View Full Version : Rambus sues Infineon, Micron sues Rambus

09-05-2000, 02:36 AM
Two recent articles at ZDNet on Micron's and Hyundai's legal actions against Rambus, Inc.

here (http://www.zdnet.com/zdnn/stories/news/0,4586,2621889,00.html) and here (http://www.zdnet.com/zdnn/stories/news/0,4586,2621173,00.html).

A battle royale is shaping up amongst some the industries biggest names with the future of DDR-SDRAM at stake. Excellent coverage of the issues and events at Tom's Hardware Guide. Here's a background article. (http://www6.tomshardware.com/column/00q3/000719/index.html) Note particularly the section on the antitrust movement, which explains in more depth some of the legal arguments that Micron will make in its case.

If you're not familiar with the issues, basically, Rambus, Inc. is claiming that DDR-SDRAM uses technology for which it holds patents and is seeking royalties from companies manufacturing it. The action threatens the establishment of open standards for memory, which is not good. http://www.PCGuide.com/ubb/smile.gif Hitachi, Toshiba, and Oki caved to Rambus's demand, but Infineon said they would fight to the death, so Rambus sued them. It later came out that Hitachi's agreement was only good through the end of the year.

Micron kicked off the counterstrike to lay waste to Rambus's claims once and for all, quickly followed by Hyundai. Taken together with what Tom's article says, it looks like these may be coordinated actions coming from the Advanced DRAM Research initiative.

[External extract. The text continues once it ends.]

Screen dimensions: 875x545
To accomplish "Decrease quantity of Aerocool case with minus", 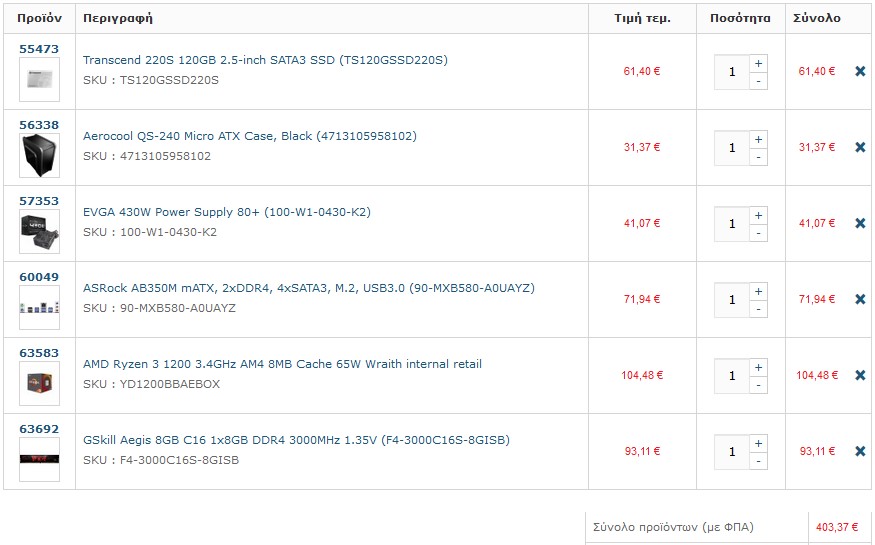I will click(x=758, y=157).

Intel, who is a member of the ADR, while Rambus is not, is twisting and turning every which way and has even made a deal with Via (who it is also suing for patent infringement - it's just business, folks) to make DDR-SDRAM chipsets for the Pentium 4, lest it be left holding the Rambus bag. So entertaining to watch the gladiators go at it.

Meanwhile, the first motherboard using DDR-SDRAM has been released using an Ali chipset.


[This message has been edited by Samantha (edited 09-05-2000).]

10-25-2000, 01:44 AM
Seems Intel's finally spoken publicly, if briefly, on the debacle (http://www.winmag.com/reviews/systems/column/2000/10/1024.htm) with RAMBUS.

"Intel CEO Craig Barrett told London's Financial Times, 'We made a big bet on Rambus and it did not work out. In retrospect, it was a mistake to be dependent on a third party for a technology that gates your performance.'"

"Barrett continued, 'We hoped we were partners with a company that would concentrate on technology innovation rather than seeking to collect a toll from other companies.'"

Poor Intel is contractually obligated to support RAMBUS in P4.

If RAMBUS has its way, DDR-SDRAM is going to cost us a lot more than it might.